▶ [What you are asked to do] Edit the lines of the listing from the one containing "Viewport: 1400px width, 907px" through the one containing "will click(x=577, y=235)." by changing "hamburger icon" to "menu icon", and give back only those lines, otherwise unchanged.

▶ [Data excerpts]
§

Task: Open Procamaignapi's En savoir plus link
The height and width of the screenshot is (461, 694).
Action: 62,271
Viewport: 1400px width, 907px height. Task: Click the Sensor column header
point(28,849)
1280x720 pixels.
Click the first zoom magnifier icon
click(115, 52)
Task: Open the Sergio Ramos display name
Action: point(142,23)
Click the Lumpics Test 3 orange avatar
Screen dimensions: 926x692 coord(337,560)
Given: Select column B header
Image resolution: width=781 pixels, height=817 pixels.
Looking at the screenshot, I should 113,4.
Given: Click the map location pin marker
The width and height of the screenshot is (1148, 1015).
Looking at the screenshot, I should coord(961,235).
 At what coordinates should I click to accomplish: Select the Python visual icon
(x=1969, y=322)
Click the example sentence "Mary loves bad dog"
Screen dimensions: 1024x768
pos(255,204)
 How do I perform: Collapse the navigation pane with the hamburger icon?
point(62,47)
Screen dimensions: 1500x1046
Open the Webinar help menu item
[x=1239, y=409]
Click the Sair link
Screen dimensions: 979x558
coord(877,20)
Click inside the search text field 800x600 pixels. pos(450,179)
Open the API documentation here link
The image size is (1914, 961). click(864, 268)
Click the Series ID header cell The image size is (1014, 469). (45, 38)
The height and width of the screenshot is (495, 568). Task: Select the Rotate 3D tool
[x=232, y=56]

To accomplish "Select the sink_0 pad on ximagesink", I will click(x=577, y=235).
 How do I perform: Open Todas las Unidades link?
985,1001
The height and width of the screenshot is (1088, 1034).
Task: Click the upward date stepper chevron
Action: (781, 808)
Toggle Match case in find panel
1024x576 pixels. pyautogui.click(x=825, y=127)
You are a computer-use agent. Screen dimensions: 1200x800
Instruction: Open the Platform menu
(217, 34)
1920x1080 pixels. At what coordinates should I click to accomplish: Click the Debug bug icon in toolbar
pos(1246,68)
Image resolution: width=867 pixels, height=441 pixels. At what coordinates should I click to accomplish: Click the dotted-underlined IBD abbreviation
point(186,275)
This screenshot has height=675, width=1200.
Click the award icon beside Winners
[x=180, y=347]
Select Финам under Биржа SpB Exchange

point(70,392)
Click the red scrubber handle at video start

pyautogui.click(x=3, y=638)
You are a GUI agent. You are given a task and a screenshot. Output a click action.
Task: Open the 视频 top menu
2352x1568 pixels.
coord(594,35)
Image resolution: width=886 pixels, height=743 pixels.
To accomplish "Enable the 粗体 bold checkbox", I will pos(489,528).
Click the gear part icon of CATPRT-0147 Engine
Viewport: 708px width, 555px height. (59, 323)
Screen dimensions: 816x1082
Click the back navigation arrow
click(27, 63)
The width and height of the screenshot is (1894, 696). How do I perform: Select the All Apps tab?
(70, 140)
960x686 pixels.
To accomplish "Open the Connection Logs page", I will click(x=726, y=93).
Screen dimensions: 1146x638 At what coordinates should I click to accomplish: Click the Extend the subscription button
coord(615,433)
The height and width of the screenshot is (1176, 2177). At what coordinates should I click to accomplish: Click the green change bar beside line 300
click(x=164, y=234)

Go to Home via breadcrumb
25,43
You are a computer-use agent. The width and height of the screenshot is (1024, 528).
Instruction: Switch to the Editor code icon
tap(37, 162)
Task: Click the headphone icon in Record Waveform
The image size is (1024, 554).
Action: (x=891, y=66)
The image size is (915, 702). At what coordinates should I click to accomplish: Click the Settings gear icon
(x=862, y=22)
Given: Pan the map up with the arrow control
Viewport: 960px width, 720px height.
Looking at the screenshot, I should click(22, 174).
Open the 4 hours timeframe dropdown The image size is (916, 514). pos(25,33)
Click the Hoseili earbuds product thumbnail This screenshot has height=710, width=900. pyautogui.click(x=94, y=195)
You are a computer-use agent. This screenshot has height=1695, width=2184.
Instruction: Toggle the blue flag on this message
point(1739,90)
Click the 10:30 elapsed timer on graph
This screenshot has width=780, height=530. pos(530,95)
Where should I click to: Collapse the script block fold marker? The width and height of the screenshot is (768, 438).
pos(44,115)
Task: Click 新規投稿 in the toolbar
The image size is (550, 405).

§

▶ [Exercise solution]
Viewport: 1400px width, 907px height. Task: Click the Sensor column header
point(28,849)
1280x720 pixels.
Click the first zoom magnifier icon
click(115, 52)
Task: Open the Sergio Ramos display name
Action: point(142,23)
Click the Lumpics Test 3 orange avatar
Screen dimensions: 926x692 coord(337,560)
Given: Select column B header
Image resolution: width=781 pixels, height=817 pixels.
Looking at the screenshot, I should 113,4.
Given: Click the map location pin marker
The width and height of the screenshot is (1148, 1015).
Looking at the screenshot, I should coord(961,235).
 At what coordinates should I click to accomplish: Select the Python visual icon
(x=1969, y=322)
Click the example sentence "Mary loves bad dog"
Screen dimensions: 1024x768
pos(255,204)
 How do I perform: Collapse the navigation pane with the menu icon?
point(62,47)
Screen dimensions: 1500x1046
Open the Webinar help menu item
[x=1239, y=409]
Click the Sair link
Screen dimensions: 979x558
coord(877,20)
Click inside the search text field 800x600 pixels. pos(450,179)
Open the API documentation here link
The image size is (1914, 961). click(864, 268)
Click the Series ID header cell The image size is (1014, 469). (45, 38)
The height and width of the screenshot is (495, 568). Task: Select the Rotate 3D tool
[x=232, y=56]

To accomplish "Select the sink_0 pad on ximagesink", I will click(x=577, y=235).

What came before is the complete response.